=== Textauszug ===

Fast ganz unversehens sind wir vor Kurzem in die 20er Jahre hinübergerutscht. Ob es wieder „goldene Zwanziger“ werden, wie vor einem Jahrhundert, wird sich wohl erst im Nachgang beurteilen lassen. Was wir allerdings sicher wissen ist, dass dieses Jahrzehnt wohl einige große Veränderungen für jeden Einzelnen von uns bereithalten wird. In diesem Jahrzehnt geht es uns ans (Bar-)Geld und ans Sparbuch. Worauf wir uns für die nächsten zehn Jahre einstellen müssen und wie wir in Bezug auf die Veränderungen gerade jetzt, am Anfang des Jahrzehnts, aufgestellt sind, beleuchten wir einmal in unserem Beitrag.

Banking wird (zwingend) digitaler werden – und unser Bargeld steht ernsthaft auf der Kippe

Mit dem zunehmend digitaler werdenden Bankenwesen haben wir uns in den letzten Jahren mehr oder weniger gut arrangiert. In den meisten Fällen blieb uns auch wenig anderes übrig. Banken haben ihre „digitale Transformation“ ganz einfach weithin durchgezogen, ohne ihre Kunden dabei allzu viel zu fragen, ob ihnen das überhaupt recht ist. Das scheint, wenn es um Deutsche geht, ein recht praktikables Erfolgsrezept zu sein. Wer Fakten schafft, kann meist damit rechnen, dass sich die Menschen früher oder später ganz einfach damit abfinden.

Banken verorten heute nur noch rund 20 % sogenannte „ängstliche Onliner“ und rund 15 % „argwöhnische Onliner“ – die übrigen 65 % kann man in die Gruppen „sorglose Konsumfreudige“, „traditionelle Finanzexperten“ und „digitale Finanzexperten“ einteilen, alle mit jeweils rund 15 % bis 20 % Anteil. Dazu kommen dann noch etwas weniger als 10 % sogenannte „digitale Enthusiasten“. Für ein stur rückwärtsgewandtes Land wie Deutschland sind das nahezu rekordverdächtige Akzeptanzwerte für so etwas Neumodisches wie digitales Banking. Einfach Fakten zu schaffen hilft also anscheinend.

Leider stagnieren die Erfolgswerte beim digitalen Banking auf diesem Niveau allerdings auch seit einigen Jahren. Gerade mit steigendem Alter nimmt die Nutzung von Online-Banking stark ab – und das bleibt auch so. Bei den unter 40-Jährigen nutzen rund 60 – 70 % Online-Banking zumindest teilweise – bei den über 60-Jährigen sind das weniger als 30 %. Nach dem die Entwicklung in diesem Bereich sicherlich nicht rückgängig gemacht wird, sondern Banken immer mehr auf digitale Services setzen, wird also für viele Ältere die Herausforderung darin bestehen, sich auch mit digitalem Banking auseinanderzusetzen – ob diese nun wollen oder nicht.

===

▸ **Arbeitsauftrag**: Wie hoch ist laut dem Textauszug zum digitalen Banking der Anteil der über 60-Jährigen, die Online-Banking nutzen? Für diese Aufgabe spielen die Einträge keine Rolle.

=== Einträge ===

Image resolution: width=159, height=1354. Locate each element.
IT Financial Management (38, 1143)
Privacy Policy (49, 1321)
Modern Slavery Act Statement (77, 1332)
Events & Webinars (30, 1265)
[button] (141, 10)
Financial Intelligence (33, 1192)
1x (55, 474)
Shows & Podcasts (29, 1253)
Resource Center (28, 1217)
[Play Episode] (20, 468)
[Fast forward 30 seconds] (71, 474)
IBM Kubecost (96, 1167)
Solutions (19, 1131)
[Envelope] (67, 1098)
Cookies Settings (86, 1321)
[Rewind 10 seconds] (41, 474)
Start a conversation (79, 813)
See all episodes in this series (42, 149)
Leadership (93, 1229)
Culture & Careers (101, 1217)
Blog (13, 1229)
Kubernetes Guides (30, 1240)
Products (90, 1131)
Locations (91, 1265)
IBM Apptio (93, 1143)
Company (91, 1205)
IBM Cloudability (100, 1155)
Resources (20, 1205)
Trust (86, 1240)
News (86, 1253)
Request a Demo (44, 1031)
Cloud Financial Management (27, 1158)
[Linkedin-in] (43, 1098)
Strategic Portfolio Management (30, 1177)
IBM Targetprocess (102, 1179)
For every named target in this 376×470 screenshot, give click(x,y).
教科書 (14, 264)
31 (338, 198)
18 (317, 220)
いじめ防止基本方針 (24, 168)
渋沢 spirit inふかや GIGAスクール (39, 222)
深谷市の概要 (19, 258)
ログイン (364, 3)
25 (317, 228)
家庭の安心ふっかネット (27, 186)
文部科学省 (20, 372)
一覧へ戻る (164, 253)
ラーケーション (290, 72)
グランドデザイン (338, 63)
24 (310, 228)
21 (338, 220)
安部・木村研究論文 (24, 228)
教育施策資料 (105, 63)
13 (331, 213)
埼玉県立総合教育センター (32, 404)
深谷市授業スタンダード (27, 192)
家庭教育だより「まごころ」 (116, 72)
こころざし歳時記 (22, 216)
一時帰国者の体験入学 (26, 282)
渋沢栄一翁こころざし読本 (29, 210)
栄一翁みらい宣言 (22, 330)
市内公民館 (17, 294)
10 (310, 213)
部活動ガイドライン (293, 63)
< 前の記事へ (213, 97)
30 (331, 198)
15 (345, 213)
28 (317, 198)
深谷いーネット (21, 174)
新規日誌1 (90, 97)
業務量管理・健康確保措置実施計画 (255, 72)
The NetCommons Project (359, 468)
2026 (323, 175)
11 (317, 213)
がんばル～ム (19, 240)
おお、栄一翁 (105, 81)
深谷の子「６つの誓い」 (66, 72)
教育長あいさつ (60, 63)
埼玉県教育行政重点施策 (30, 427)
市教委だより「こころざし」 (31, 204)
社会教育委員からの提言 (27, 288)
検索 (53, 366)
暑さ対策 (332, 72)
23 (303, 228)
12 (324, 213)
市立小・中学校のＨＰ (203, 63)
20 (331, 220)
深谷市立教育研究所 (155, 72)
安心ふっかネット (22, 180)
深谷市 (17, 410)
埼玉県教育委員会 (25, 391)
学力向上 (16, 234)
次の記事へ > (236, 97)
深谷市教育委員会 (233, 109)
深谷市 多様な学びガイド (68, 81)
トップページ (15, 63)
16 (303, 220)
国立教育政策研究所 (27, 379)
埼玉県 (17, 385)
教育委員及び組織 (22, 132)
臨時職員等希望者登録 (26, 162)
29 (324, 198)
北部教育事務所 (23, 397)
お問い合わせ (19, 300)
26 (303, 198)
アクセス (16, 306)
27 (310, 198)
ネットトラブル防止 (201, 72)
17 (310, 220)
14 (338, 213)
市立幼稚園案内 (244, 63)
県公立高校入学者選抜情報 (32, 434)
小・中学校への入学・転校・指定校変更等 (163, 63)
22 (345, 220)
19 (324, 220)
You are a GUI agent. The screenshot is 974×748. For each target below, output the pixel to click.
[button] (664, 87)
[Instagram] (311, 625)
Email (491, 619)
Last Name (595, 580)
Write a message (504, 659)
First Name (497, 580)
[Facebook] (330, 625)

===

▸ **Richtige Antwort**: Weniger als 30 %.